**What is being asked:** No line before the one holding "This screenshot has" is to be copied; that line and all after it, through the end of the listing, are returned exactly, minus pictures.
(Records shown)
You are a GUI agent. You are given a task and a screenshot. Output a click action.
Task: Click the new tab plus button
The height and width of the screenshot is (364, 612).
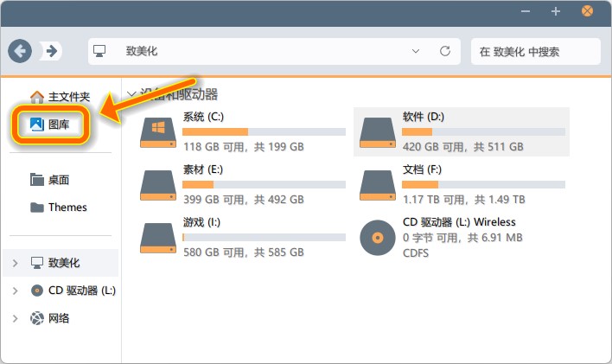pyautogui.click(x=556, y=11)
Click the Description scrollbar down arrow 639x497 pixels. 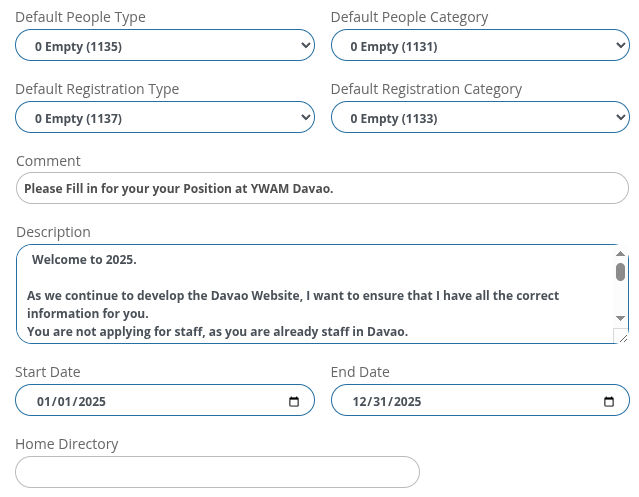coord(620,318)
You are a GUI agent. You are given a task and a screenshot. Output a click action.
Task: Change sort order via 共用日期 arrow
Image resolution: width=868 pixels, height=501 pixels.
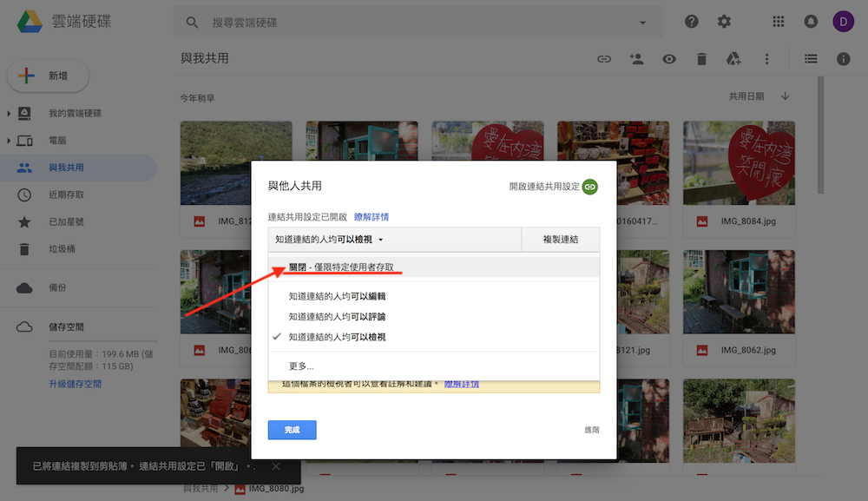(785, 96)
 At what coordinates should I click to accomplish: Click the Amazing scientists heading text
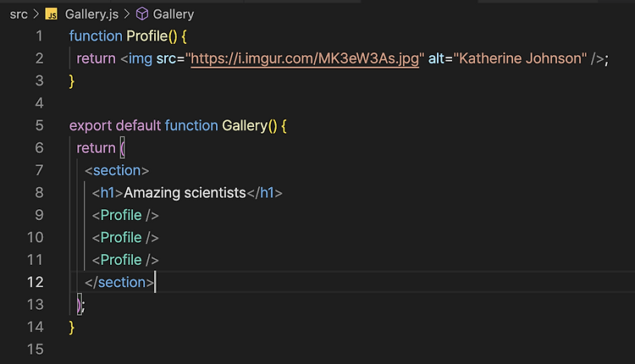pos(185,193)
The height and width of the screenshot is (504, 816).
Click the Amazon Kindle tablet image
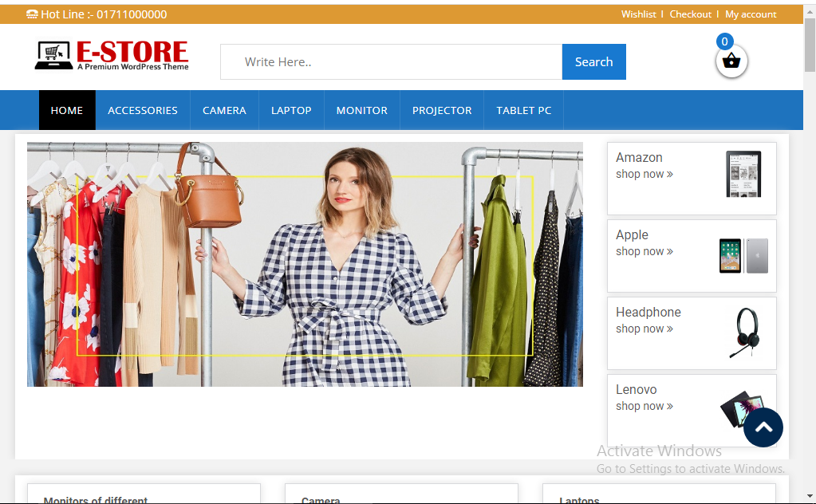[x=743, y=174]
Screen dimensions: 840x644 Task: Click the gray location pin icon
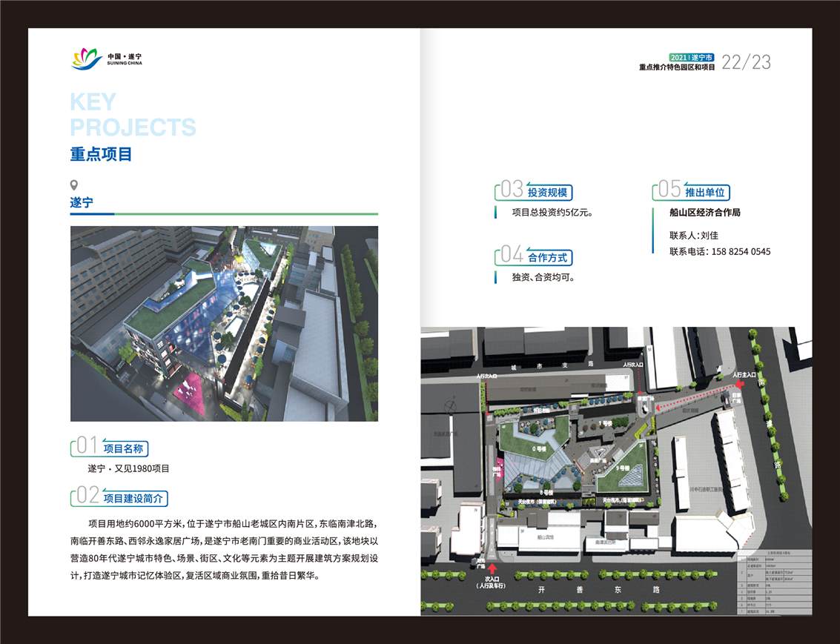point(73,185)
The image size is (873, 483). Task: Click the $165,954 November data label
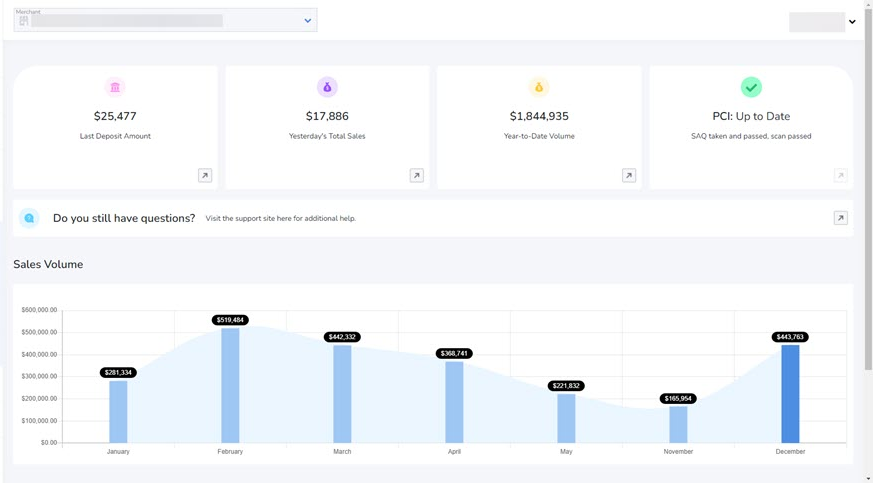coord(678,399)
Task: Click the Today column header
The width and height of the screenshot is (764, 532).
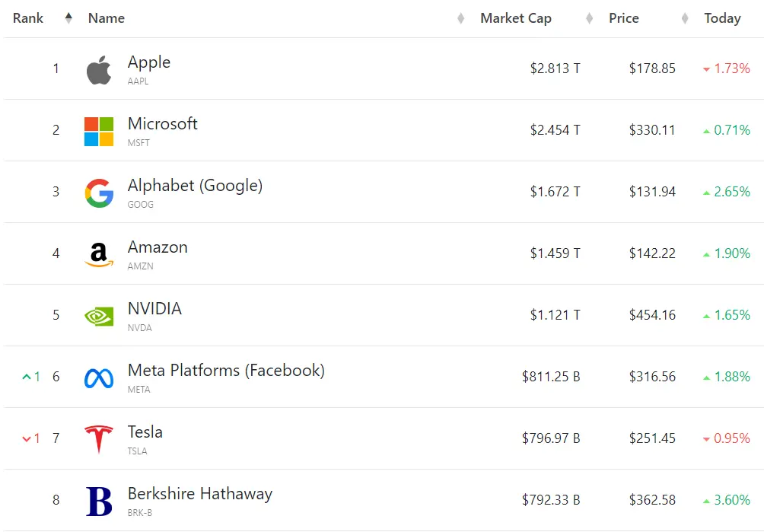Action: tap(722, 18)
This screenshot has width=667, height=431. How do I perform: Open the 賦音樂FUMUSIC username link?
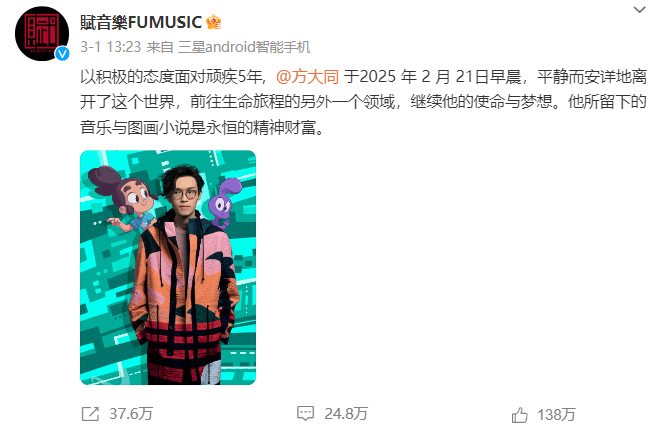(141, 22)
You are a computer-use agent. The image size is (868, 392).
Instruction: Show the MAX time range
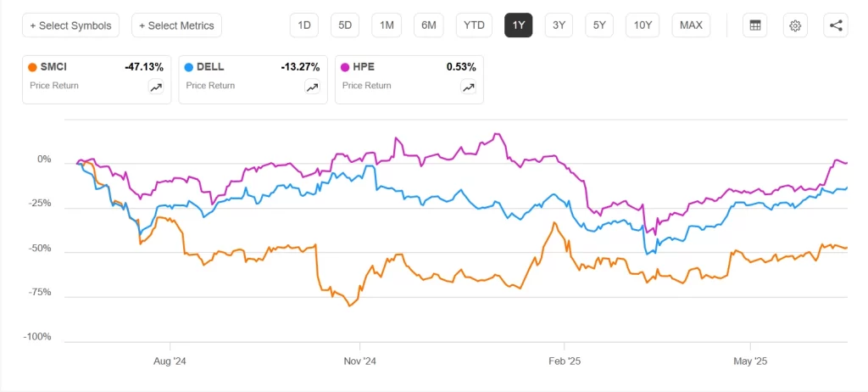pos(691,25)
(End Records shown)
**Answer space:**
This screenshot has width=667, height=431. How do I perform: Open the 賦音樂FUMUSIC username link?
(141, 22)
You are a computer-use agent. The image size is (868, 392).
Instruction: Show the MAX time range
pos(691,25)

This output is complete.